Americanah de Chimamanda Ngozi Adichie

Publié le par Vera Brieuc

Americanah de Chimamanda Ngozi Adichie

«En descendant de l’avion à Lagos, j’ai eu l’impression d’avoir cessé d’être noire.»

Ifemelu quitte le Nigeria pour aller faire ses études à Philadelphie. Jeune et inexpérimentée, elle laisse derrière elle son grand amour, Obinze, éternel admirateur de l’Amérique qui compte bien la rejoindre.
Mais comment rester soi lorsqu’on change de continent, lorsque soudainement la couleur de votre peau prend un sens et une importance que vous ne lui aviez jamais donnés?
Pendant quinze ans, Ifemelu tentera de trouver sa place aux États-Unis, un pays profondément marqué par le racisme et la discrimination. De défaites en réussites, elle trace son chemin, pour finir par revenir sur ses pas, jusque chez elle, au Nigeria.
À la fois drôle et grave, doux mélange de lumière et d’ombre,Americanah est une magnifique histoire d’amour, de soi d’abord mais également des autres, ou d’un autre. De son ton irrévérencieux, Chimamanda Ngozi Adichie fait valser le politiquement correct et les clichés sur la race ou le statut d’immigrant, et parcourt trois continents d’un pas vif et puissant.

C'est une très belle découverte. C'est la première que je lis un livre sur les inégalités dû à la couleur de peau aussi objectif et aussi bien écrit.

On vit la vie d'Ifemelu (surtout) et d'Obinze, deux étudiants nigérians qui souhaitent partir aux Etats-Unis et en Angleterre pour faire des études ce qui leur donnerait une meilleure position sociale.

On suit surtout Ifemelu, qui n'a pas la langue dans sa poche. Elle a un avis bien tranché sur la vie et sur ce qui se passe autour d'elle. Elle débarque donc aux Etats Unis et commence alors à ce moment là à se sentir noire. En effet, on se rend compte de sa différence que lorsque l'on est entouré de personne différente. Elle raconte donc son parcours et voilà le lecteur embarqué dans sa vie où son franc parler est un véritable trésor. Elle ose dire les choses.

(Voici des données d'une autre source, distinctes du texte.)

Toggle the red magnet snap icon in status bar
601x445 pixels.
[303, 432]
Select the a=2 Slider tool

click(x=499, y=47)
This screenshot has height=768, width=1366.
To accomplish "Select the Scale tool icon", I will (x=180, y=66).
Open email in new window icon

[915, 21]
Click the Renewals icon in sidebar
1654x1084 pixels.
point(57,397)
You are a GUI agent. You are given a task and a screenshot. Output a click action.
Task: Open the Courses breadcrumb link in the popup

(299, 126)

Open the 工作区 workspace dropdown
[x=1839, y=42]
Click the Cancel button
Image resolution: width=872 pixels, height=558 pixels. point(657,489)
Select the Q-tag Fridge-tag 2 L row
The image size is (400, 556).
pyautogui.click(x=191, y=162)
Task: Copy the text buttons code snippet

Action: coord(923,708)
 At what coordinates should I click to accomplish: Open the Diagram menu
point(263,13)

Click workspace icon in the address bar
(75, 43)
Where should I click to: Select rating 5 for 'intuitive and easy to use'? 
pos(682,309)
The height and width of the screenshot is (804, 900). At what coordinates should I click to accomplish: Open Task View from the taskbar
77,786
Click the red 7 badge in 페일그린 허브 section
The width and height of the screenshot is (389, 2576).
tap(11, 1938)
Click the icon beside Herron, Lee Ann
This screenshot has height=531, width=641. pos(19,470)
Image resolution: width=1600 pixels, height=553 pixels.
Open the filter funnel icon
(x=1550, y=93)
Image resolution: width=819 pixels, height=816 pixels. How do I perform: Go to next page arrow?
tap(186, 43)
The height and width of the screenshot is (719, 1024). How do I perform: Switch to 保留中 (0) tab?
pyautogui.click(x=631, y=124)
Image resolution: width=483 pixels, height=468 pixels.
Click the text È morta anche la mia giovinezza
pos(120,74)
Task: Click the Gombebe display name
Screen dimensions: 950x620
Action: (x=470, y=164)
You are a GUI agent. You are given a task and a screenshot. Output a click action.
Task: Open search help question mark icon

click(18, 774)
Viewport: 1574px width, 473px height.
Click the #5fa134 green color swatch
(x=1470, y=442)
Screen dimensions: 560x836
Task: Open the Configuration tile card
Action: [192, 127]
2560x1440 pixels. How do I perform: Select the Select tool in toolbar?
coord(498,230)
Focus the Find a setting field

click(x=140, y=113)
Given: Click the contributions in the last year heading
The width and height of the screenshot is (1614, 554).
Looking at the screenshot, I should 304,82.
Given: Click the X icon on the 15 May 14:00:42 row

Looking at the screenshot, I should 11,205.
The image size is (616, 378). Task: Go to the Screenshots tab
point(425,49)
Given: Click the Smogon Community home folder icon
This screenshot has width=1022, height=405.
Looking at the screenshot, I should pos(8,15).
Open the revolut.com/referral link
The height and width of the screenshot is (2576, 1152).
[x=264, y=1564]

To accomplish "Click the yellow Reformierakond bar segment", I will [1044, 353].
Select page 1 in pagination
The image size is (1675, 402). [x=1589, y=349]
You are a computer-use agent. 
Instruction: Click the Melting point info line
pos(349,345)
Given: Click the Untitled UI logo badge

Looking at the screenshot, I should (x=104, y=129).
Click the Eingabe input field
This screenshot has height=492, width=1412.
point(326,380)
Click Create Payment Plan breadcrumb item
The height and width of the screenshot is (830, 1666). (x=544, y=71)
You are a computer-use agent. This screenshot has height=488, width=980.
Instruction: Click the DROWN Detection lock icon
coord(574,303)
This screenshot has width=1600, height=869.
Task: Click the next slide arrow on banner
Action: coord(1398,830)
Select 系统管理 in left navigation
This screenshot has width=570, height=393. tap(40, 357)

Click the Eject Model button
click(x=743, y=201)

Ses galères pour trouver du travail sans avoir de carte verte ainsi que la quête de repère. Elle balance entre la culture américaine et sa culture Nigérienne afin d’essayer de trouver sa place sans se perdre elle-même.

Ce qui est agréable, c'est que malgré le sujet un peu tabou, elle arrive à exprimer ses pensées sans limite et avec humour.

Je sais que c'est un roman et qu'il y a une part de fictif.

Cela ne m'empêche pas de me dire que des livres comme cela, il faudrait qu'il y en ai plus.

Ce livre est une pépite et il suffit d'ouvrir le livre pour s'en rendre compte.